Filipina printmaker and painter (born 1942)

Ofelia Gelvezon-Tequi (born June 4, 1942) is a Filipina visual artist based in France. She works primarily in the media of painting and printmaking and is considered a pioneer in Philippine printmaking. Her prints are created using copper-plate etching and viscosity color printing techniques.

==Early life and education==
Gelvezon-Tequi was born June 4, 1942, in Guimbal, Iloilo, Philippines. Her family moved around during her childhood due to her father's employment in the Philippine Army. During her childhood she lived in Paco, Iloilo, and Lucena.

Gelvezon-Tequi graduated from the University of Philippines-Diliman with degrees in English (1966) and Fine Arts (1964). She continued her education at the Accademia di Belle Arti di Roma, earning a diploma in painting in 1967. A scholarship from the Rockefeller Foundation enabled her to study graphic arts at the Pratt Institute.

==Artistic style and works==
Many of Gelvezon-Tequi's works explore women's central and varied roles in society Other themes include the intertwined existence of the sacred with everyday objects, emotions, aspects of family life and work, and political realities. Many of her works incorporate allegorical symbolism and draw inspiration from literature, philosophy, and art history, including Catholic iconography inherited via Spanish colonialism and Malay spiritual beliefs, such as the use of amulets in anting-anting.

Gelvezon-Tequi has also spoken about the importance the concept of justice and giving voice to the voiceless plays in her art. Some of her pieces are blatantly political, including one depicting a former Philippine president wearing a virtual reality headset, oblivious to the impoverished material reality faced by the woman and children who stand nearby, in the background. A set of 1987 highly-political triptychs entitled Homage to Ambrogio Lorenzetti, Homage II to Ambrogio Lorenzetti, and Homage III to Ambrogio Lorenzetti contrasts the virtues of benevolent rulers, good governments, and the social prosperity these create with the vices of tyrannical leaders, their dysfunctional governments, and the dystopian social situations created as a result.

Gelvezon-Tequi described her printmaking as an improvisatory process in which the artist encountered visual surprises which, then, guide them in certain directions. Of this process she explained: "You have to be humble and accept that you cannot control everything. Sometimes, it turns out better than what you have planned before."

Her 2020 exhibition, Allegories and Realities, a retrospective of Gelvezon-Tequi's half a century-long career featured 219 of her works, including a series of lesser known silk paintings.

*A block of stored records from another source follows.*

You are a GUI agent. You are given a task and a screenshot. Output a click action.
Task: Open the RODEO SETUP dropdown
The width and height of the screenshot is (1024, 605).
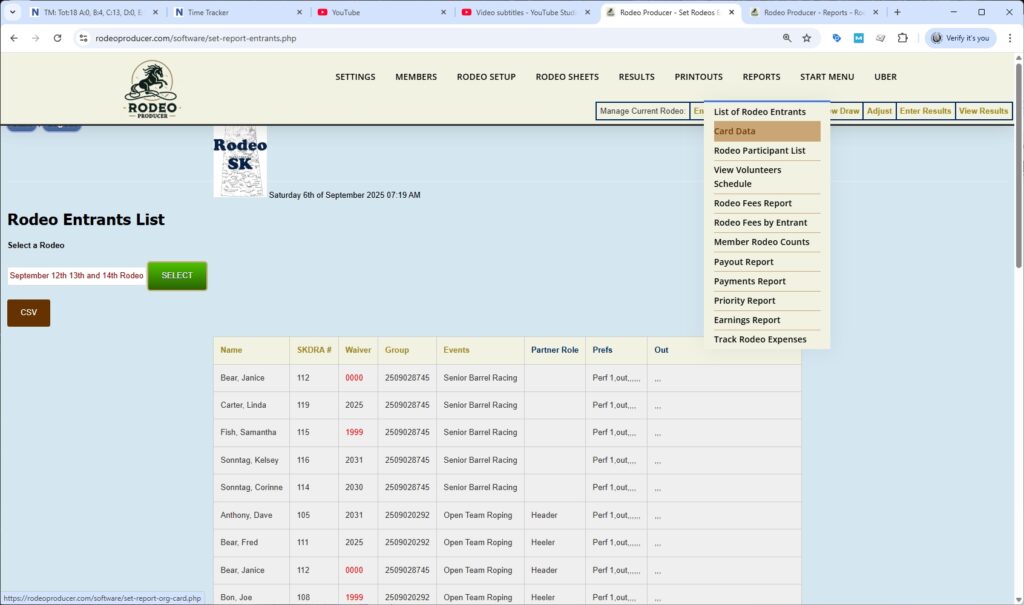(486, 76)
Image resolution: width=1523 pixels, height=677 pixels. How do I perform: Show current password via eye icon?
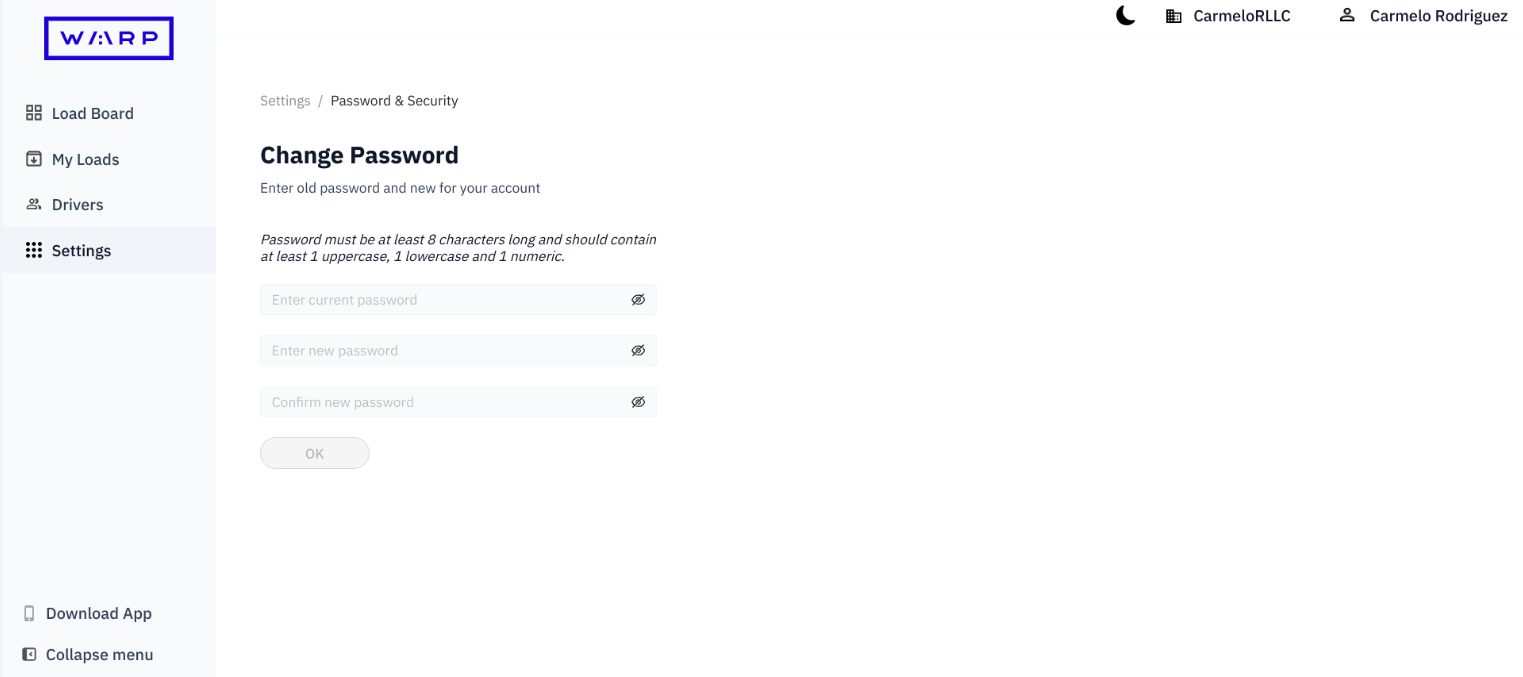click(x=638, y=299)
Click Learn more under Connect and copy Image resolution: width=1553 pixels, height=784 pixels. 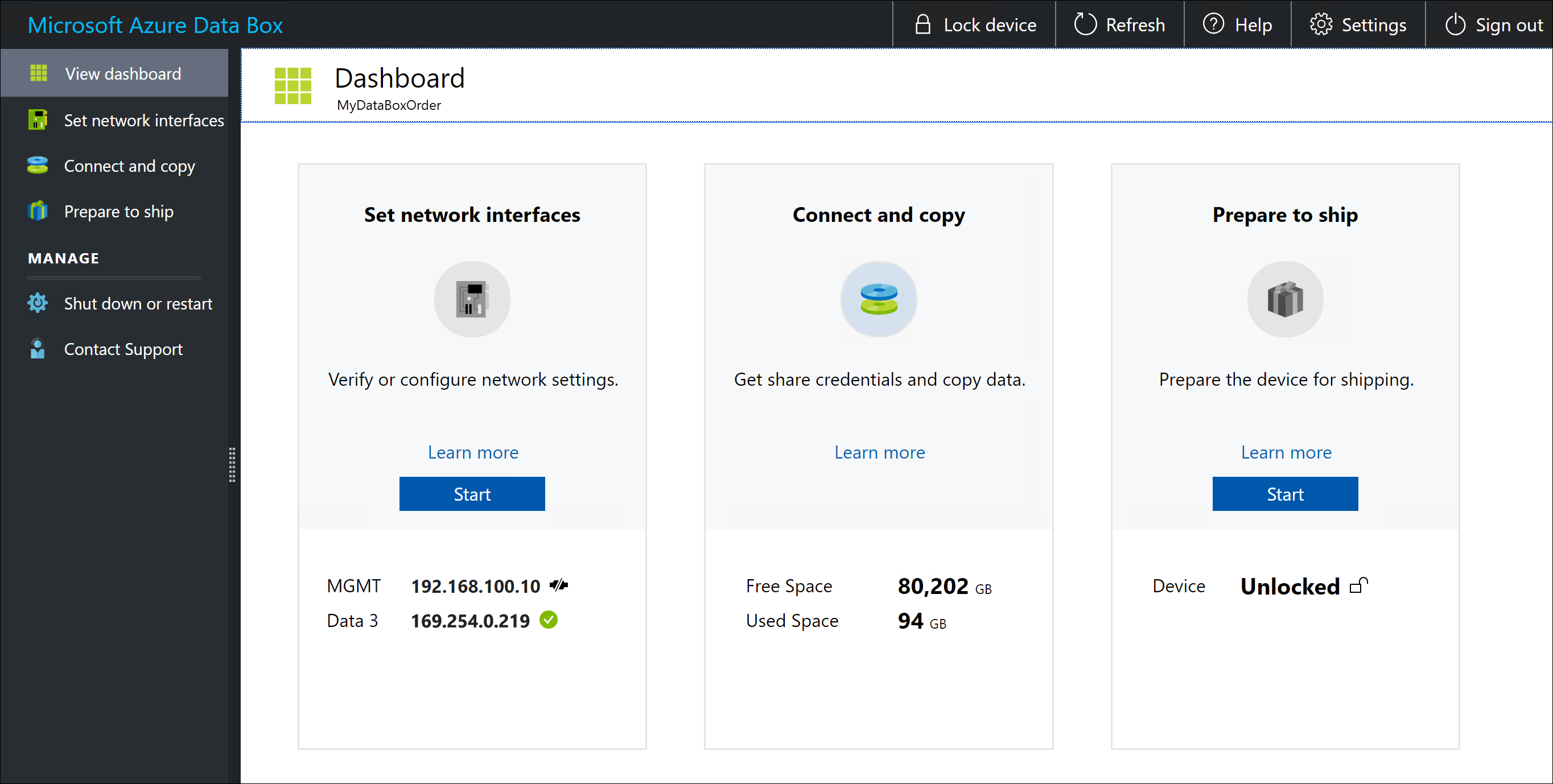point(879,452)
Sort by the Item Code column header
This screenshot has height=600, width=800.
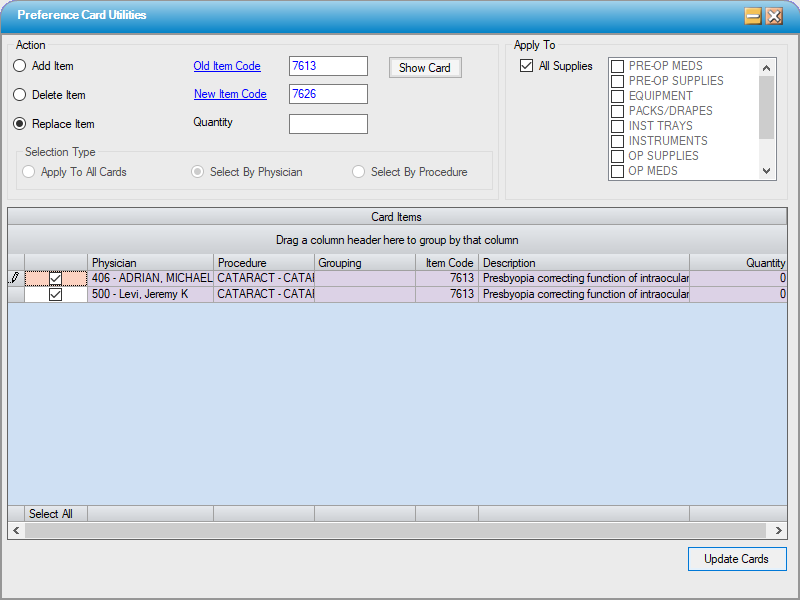447,263
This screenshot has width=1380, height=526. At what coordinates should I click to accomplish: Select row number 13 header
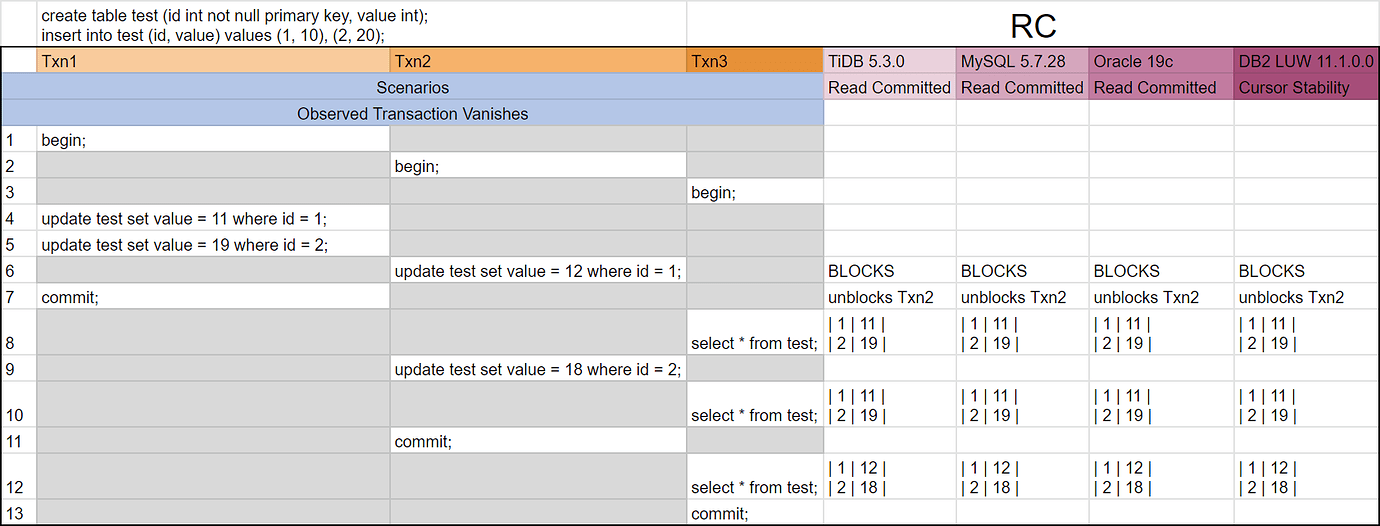click(18, 514)
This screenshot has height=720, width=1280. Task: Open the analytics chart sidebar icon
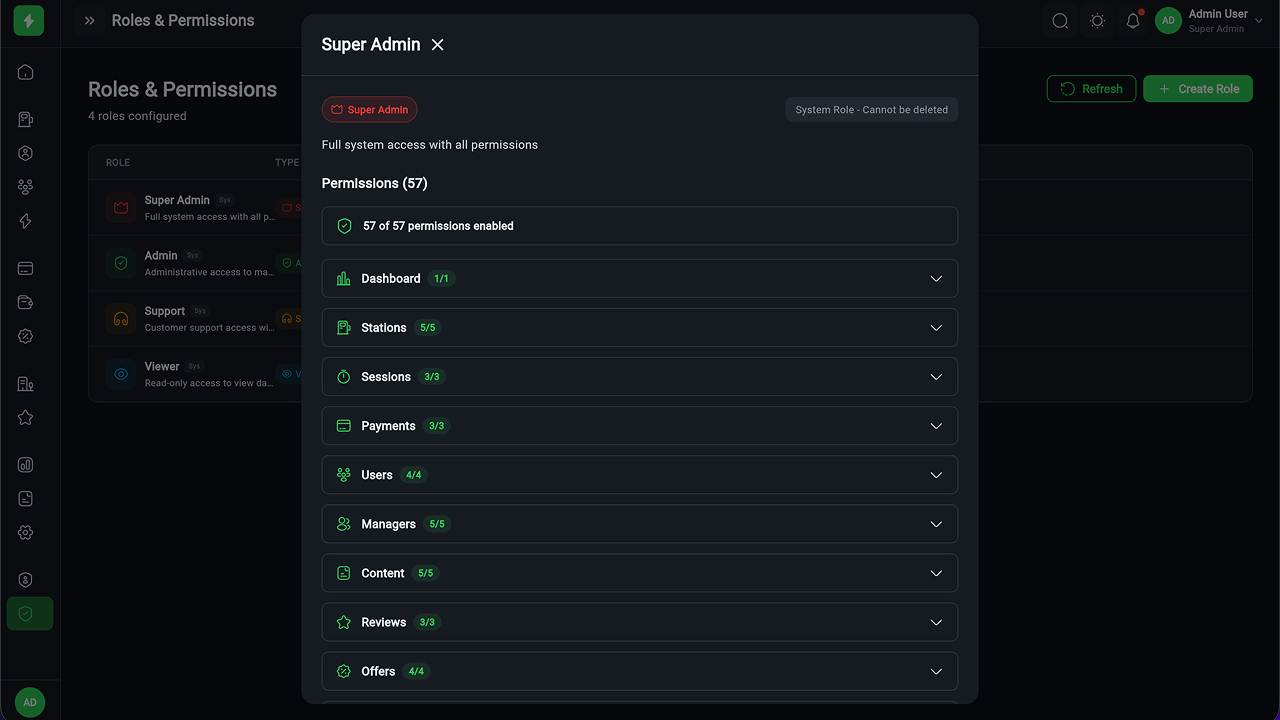tap(26, 465)
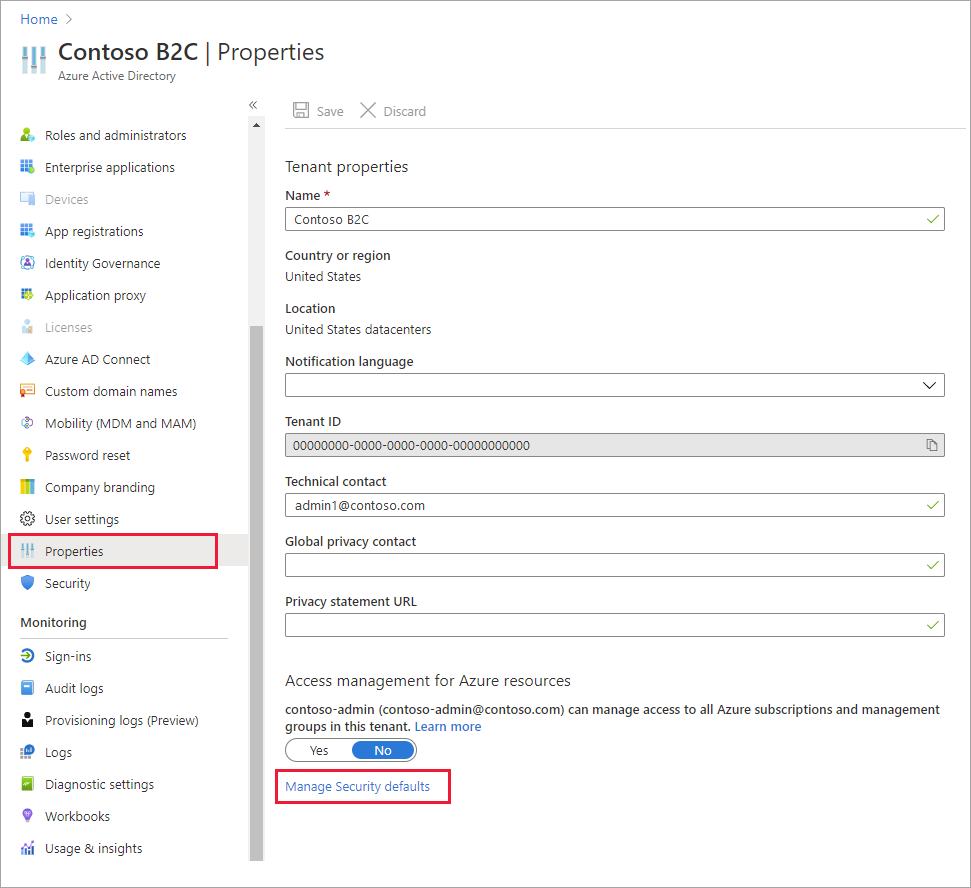Open Sign-ins under Monitoring

68,656
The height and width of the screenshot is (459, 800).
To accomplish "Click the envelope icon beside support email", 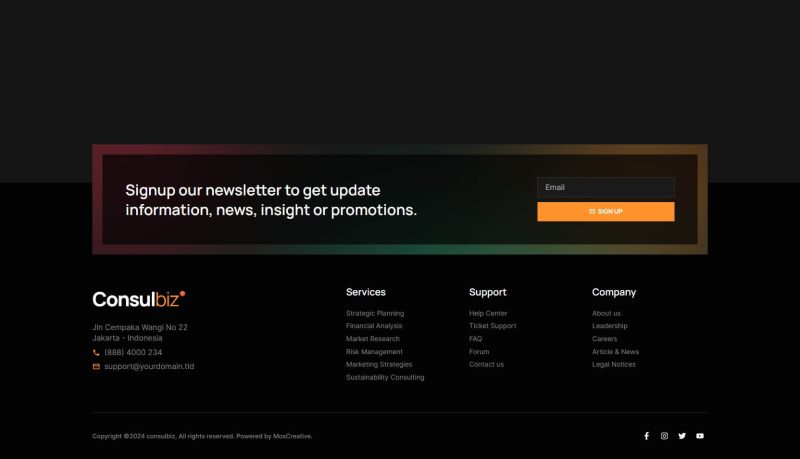I will [x=96, y=367].
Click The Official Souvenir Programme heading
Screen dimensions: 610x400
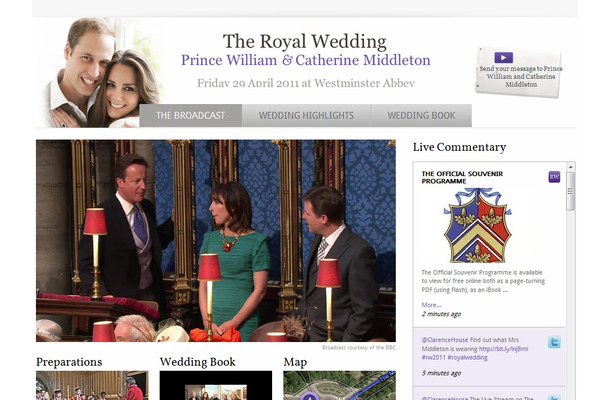pyautogui.click(x=462, y=177)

Her work has been grouped with other Filipino artists, like Imelda Cajipe-Endaya, Ben Cabrera, and Brenda Fajardo, for creating new ways for Filipinos to understand their history within the context of colonialism as well as imagine new narratives outside this context.

She has taught art history, printmaking, and book design at the University of the Philippines as well as served as Director for the Art Association of the Philippines.

==Personal life==
Since 2005, she has lived with her husband, Marc Téqui, in the rural village of Limeuil, France where, in the 1990s, they bought a 17th-century house built on top of a 13th-century cellar.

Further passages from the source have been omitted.